──────── EXCERPT PROVIDED ────────

Fibromyalgia Syndrome (FMS) is a diagnosis given to many patients who complain of diffuse pain. The diagnosis is made when someone has pain in the upper and lower body, right and left-sided pain, and pain close to the spine.
Originally, Fibromyalgia Syndrome diagnosis was based on two criteria: 1. That patients had widespread pain, and 2. Physical examination revealed tenderness at 11 or more of 18 specific tender points (http://bit.ly/1cybXTj).
Most patients received the diagnosis of Fibromyalgia Syndrome from their primary care physician. Studies revealed that patients were being diagnosed with fibromyalgia without meeting the full criteria. In fact, in one study, as many as 66% of the patients were incorrectly diagnosed with Fibromyalgia Syndrome (http://bit.ly/17O66Ea).
Since it was found that many physicians were making the diagnosis without actually physically examining the patient, new criteria were created to assist physicians in diagnosing fibromyalgia – however, these criteria are not meant to replace the old criteria made in 1990 but are an alternative means to make the diagnosis. The new criteria are based on two scales: Widespread Pain Index (WPI) and Symptom Severity Scale (SSS).

──────── THE DATA ────────

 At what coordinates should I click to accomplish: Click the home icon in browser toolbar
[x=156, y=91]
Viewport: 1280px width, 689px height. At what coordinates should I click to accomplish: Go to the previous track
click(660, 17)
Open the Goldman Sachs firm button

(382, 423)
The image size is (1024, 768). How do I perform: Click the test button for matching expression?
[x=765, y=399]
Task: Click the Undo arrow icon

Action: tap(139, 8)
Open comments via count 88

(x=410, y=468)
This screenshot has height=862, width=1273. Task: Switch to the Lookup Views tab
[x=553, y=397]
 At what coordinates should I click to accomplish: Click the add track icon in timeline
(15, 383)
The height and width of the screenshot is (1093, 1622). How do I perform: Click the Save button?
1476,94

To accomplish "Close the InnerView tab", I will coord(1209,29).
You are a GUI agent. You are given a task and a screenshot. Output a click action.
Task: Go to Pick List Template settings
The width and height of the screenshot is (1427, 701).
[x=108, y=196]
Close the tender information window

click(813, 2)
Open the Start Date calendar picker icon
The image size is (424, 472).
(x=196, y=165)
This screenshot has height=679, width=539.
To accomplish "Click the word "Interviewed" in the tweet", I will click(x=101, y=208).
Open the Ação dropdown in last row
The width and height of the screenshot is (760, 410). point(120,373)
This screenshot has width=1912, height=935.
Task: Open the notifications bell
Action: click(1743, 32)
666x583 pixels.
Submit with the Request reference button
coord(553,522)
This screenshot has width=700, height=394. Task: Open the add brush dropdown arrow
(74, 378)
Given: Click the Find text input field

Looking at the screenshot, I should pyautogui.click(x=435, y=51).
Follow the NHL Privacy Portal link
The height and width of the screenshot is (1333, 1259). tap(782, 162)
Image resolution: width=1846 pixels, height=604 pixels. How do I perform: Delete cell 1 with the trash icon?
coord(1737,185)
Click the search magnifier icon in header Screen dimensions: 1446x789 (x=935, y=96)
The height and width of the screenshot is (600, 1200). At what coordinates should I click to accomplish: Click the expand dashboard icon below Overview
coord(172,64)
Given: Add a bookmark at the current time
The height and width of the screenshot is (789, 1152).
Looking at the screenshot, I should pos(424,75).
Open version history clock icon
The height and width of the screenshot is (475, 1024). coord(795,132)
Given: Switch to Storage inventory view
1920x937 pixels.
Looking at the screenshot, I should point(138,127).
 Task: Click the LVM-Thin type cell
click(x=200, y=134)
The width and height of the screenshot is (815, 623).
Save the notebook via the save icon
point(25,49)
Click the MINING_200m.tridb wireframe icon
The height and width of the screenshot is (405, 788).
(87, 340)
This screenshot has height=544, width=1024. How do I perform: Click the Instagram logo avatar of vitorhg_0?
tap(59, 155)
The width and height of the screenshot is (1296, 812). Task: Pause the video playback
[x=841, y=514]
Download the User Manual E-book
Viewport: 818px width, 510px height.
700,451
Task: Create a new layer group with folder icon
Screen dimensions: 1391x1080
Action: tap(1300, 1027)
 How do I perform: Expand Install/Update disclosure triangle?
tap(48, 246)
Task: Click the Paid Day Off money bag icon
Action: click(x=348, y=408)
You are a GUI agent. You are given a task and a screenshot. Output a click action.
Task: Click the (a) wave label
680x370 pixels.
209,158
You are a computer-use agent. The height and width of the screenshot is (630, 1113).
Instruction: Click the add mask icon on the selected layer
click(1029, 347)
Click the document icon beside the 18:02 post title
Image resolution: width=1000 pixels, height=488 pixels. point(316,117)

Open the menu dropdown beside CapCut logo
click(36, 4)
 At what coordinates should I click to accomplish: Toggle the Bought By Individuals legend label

────────

WHAT TO WORK ON: The fibromyalgia text names where a patient must have pain for the diagnosis to be made. List each of those pain locations.

SOLUTION TO THIS EXERCISE:
- Upper body
- Lower body
- Right side
- Left side
- Close to the spine